I refuse to say I’m too old for anything—under normal circumstances—but I’m too old for this bullshit. It’s past time to put a stop to Bianca’s games with other people’s lives.
“You want my magick? Then reach out and take it.” My voice comes out low, guttural, as if I’ve uttered a curse.
Bianca grabs at me but her hand sinks into the protective bubble around her. She tries again, each time surprised that she can’t punch through a shield of her own making.
Arms still crossed, I step forward. Without effort, I breach the larger bubble of energy around the RV and campsite.
“H-how are you doing that?” She repeats herself, an octave higher.
I shrug. “Wouldn’t you like to know?”
She backs away, putting the campfire between us. “You’re not that kind of person. You wouldn’t hurt me. I won’t let you bind me!”
My skin tingles from the tip of my head to my bare toes. The euphoria, the sting of beads of perspiration on my forehead, the surge of heat like the world’s mightiest hot flash—my magick seeps through my pores. I rarely see waves of magick, even my own, but tonight I glow in a sphere of white light.

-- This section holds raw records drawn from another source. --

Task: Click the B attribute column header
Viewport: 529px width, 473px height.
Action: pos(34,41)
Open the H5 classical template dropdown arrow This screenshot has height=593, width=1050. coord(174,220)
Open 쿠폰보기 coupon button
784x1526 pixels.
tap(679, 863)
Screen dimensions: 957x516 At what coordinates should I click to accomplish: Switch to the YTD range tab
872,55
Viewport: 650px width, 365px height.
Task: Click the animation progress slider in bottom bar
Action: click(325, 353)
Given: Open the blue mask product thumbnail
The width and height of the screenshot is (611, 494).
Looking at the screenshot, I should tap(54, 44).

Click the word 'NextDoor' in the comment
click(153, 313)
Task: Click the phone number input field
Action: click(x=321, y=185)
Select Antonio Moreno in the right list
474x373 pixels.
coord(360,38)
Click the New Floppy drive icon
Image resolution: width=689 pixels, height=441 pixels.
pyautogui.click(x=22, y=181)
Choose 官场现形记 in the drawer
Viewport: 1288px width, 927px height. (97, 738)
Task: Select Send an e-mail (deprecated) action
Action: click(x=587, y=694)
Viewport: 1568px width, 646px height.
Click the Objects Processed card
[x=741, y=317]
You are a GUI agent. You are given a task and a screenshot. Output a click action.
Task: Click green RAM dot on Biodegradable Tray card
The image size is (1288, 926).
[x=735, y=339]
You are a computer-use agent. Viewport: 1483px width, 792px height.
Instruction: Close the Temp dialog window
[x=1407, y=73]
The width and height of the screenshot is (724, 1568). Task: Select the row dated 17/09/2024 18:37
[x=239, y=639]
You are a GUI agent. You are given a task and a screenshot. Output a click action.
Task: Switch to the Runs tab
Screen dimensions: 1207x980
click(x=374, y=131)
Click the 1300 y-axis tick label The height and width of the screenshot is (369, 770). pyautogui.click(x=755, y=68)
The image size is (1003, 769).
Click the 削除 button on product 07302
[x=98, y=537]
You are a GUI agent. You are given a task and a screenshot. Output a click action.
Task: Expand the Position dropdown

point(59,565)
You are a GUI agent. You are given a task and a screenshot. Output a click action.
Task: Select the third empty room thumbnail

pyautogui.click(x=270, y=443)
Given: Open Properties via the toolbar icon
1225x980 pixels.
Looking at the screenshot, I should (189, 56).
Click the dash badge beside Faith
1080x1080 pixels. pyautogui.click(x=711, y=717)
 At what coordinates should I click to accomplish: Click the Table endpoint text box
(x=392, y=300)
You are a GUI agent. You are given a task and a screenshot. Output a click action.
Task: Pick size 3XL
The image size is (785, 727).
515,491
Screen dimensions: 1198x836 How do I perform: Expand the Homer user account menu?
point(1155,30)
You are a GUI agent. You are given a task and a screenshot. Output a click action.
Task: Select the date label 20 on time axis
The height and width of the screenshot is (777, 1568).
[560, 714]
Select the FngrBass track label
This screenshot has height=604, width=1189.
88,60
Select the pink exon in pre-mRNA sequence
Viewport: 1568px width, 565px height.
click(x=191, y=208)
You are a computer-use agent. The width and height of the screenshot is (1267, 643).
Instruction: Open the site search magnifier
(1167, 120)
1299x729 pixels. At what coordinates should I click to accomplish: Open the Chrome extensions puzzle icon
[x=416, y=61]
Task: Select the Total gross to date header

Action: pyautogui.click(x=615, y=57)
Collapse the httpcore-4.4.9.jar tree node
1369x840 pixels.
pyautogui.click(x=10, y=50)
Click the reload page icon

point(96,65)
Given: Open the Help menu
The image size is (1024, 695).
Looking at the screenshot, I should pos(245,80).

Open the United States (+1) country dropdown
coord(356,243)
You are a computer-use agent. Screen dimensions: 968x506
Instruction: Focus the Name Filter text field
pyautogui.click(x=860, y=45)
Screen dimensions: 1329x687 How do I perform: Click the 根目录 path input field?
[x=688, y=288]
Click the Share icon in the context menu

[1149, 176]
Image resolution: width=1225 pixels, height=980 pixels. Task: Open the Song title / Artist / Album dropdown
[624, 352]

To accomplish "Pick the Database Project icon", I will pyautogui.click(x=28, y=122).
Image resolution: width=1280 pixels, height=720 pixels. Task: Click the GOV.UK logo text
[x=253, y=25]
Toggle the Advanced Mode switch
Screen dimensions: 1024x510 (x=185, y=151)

A grin spreads across my face. I must look terrifying! I can barely talk because I feel as if I’m going to float away, like giggles are lifting me by the throat and under my arms.
“I’m not going to hurt you, Bianca. I’m not going to bind you either. I’m merely going to let your magick return to you. You sent something into the universe, and I’m sending it back to carry out the purpose you gave it, only directed at you rather than at me.”
Realization dawns on her face. So sweet to watch her understand!
“How did you know my name?”
“Friends. I had a little help from the other side, and from this side, too. That was the one thing I needed to turn your tools against you—your real name. Bianca Wilemon.” I smile broadly. “May your mistakes follow you for the rest of your days.”
I snap my fingers, and the servitor materializes from the shadows behind me. Stalking forward, it pounds its hooves into the ground.
Bianca retreats, at first walking backward and then turning to run.
The last I see of them, Bianca is screeching through the underbrush of the woods with the servitor snorting smoke and fire behind her.
And then there’s no sound at all. Just a rising tranquility with no drama to be seen or heard.